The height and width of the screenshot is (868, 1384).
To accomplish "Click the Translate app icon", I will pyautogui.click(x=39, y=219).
--------
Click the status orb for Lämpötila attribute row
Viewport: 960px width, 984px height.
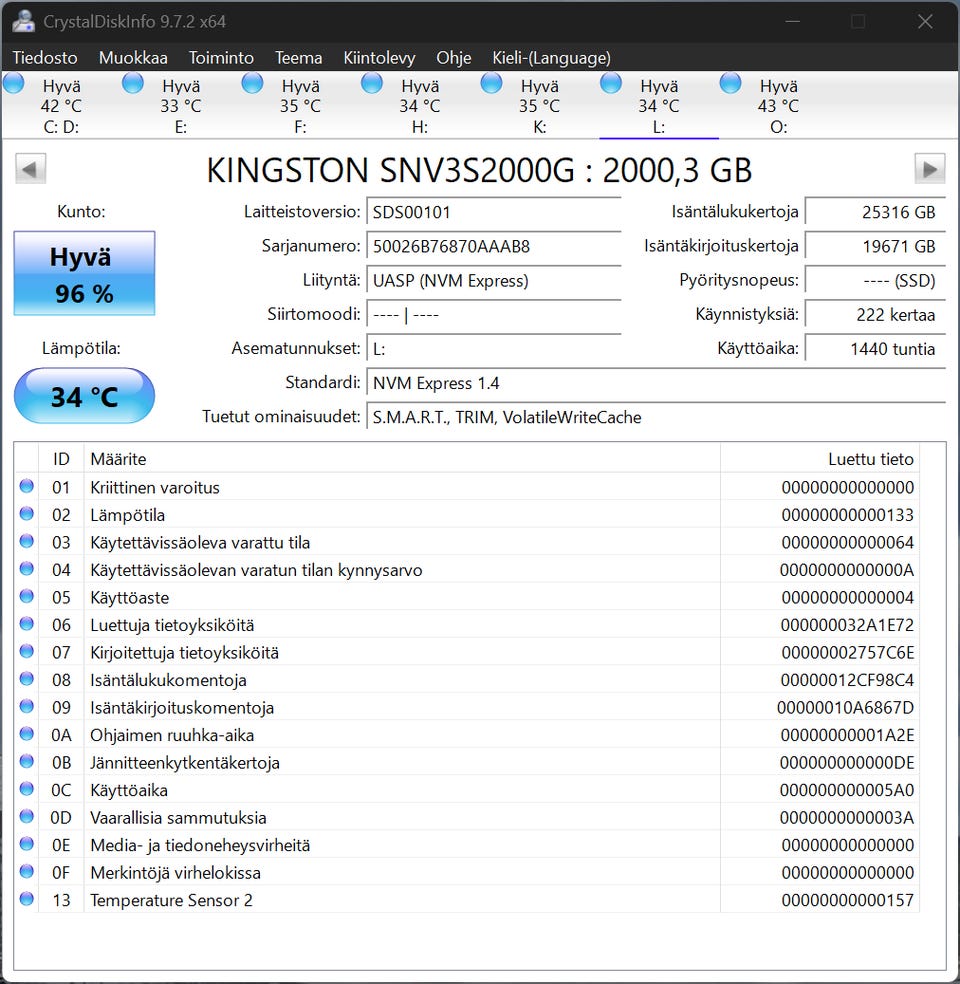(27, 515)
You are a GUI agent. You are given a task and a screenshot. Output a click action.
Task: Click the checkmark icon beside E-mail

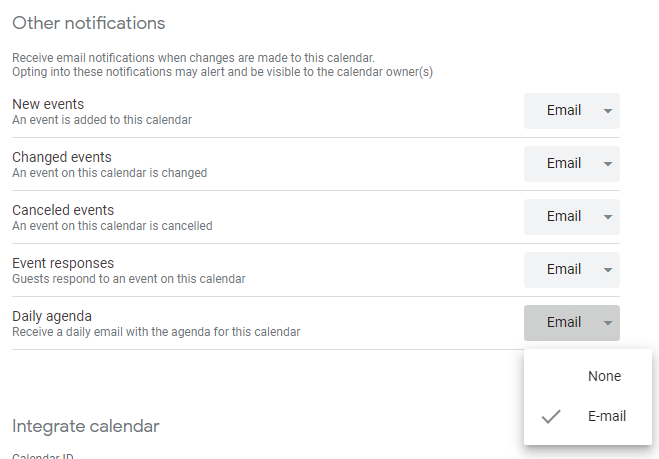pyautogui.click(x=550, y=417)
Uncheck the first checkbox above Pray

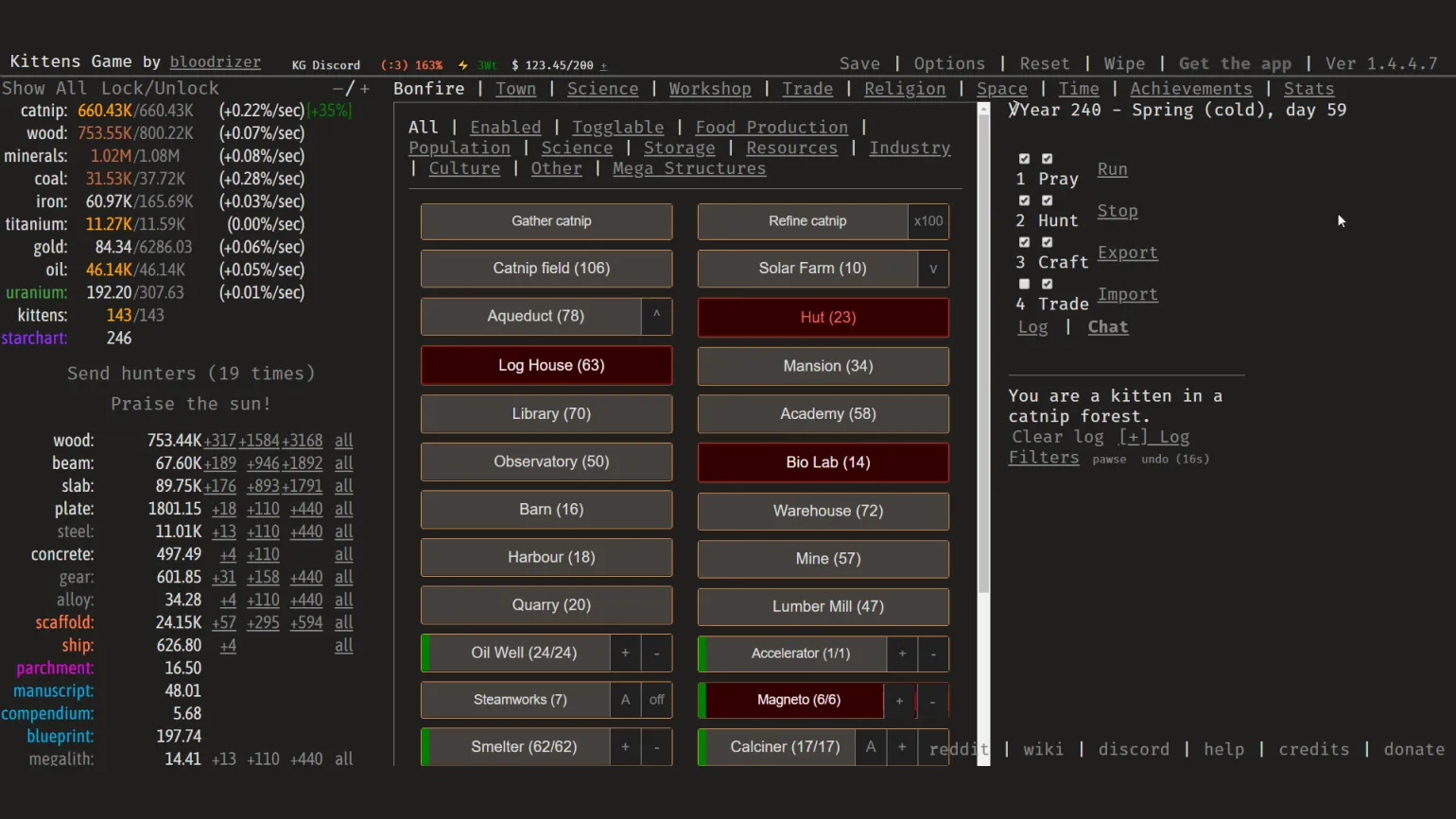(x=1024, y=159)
--------
» WHAT YOU HAVE TO DO:
Find the string "screenshot" in the entries above. Copy each line where it occurs.

» REPLY:
The height and width of the screenshot is (868, 1384).
You are a GUI agent. You are given a task and a screenshot. Output a click action.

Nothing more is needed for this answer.